§ Supplied text
########################################
Effective primary prevention of drug abuse, however, has to be something far different from telling people to “just say no” and telling prophylactic lies to kids in D.A.R.E. classes. First of all, effective prevention (primary, secondary or tertiary) must focus on the actual problem of addiction rather than on all use of certain selected drugs. Most users of any of the widely used drugs, with the exception of nicotine users, are not addicted, are not at great risk of becoming addicted, are not doing any substantial harm to themselves, and aren’t harming anyone else by their use of the drug. Even a small proportion of tobacco smokers are not addicted and are not harming themselves by smoking. Society has no valid interest in preventing drug use but a very clear interest in preventing addiction.

Second, primary prevention cannot be achieved by scaring people — least of all by scaring them with lies. Programs like D.A.R.E. make a strong impression on many preadolescents and early adolescents who swear they are never going to use drugs but by their mid-teens most of them have learned through observation that much the D.A.R.E. officer told them was lies and they are not only ready to experiment with drugs but cynical in viewing any valid warnings they might receive from adults about real risks. Effective prevention must be based on facts not scare stories. Instead of insisting that kids should stay drug-free forever, which virtually no one in our society is or should be, we should be teaching them how to responsibly assess drugs and situations of use so that they can choose wisely what and when and how regarding drug use.
########################################
§ Recorded data
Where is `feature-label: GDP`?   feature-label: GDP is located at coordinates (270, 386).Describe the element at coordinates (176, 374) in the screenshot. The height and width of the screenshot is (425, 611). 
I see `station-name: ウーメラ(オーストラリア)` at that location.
########################################
Pick up the passage on drug abuse prevention after its last sentence and carry it forward. None of the lines matter for this work.

§ Task answer
Criminalizing drugs and drug use makes all levels of prevention more difficult. No drug user or abuser is going to be better off for being arrested. Treatment in the criminal justice system is a good idea for those who are arrested for real crimes such as theft or assault but treatment in the criminal justice system is always fighting an uphill battle against the harm done by the system. Numerous studies have shown that any form of punishment for drug use increases the likelihood that the drug user will become or persist in being addicted.

Massing is a very fine journalist but he doesn’t have the background necessary to conduct a meaningful analysis of drug policy and its effects. You can’t learn to be a physicist by watching Nova specials and you aren’t going to gain much of an understanding of drug policy by reading books like The Fix. As an introduction to the problems in the field it has merit but I would recommend the equally well written journalistic accounts by Baum (1996) or Gray (1998).

References

Baum, D.(1996). Smoke and Mirrors: The War on Drugs and the Politics of Failure. New York: Little Brown.

Duncan, D. F. (1974). Reinforcement of drug abuse: Implications for prevention. Clinical Toxicology Bulletin, 4(2), 69-75.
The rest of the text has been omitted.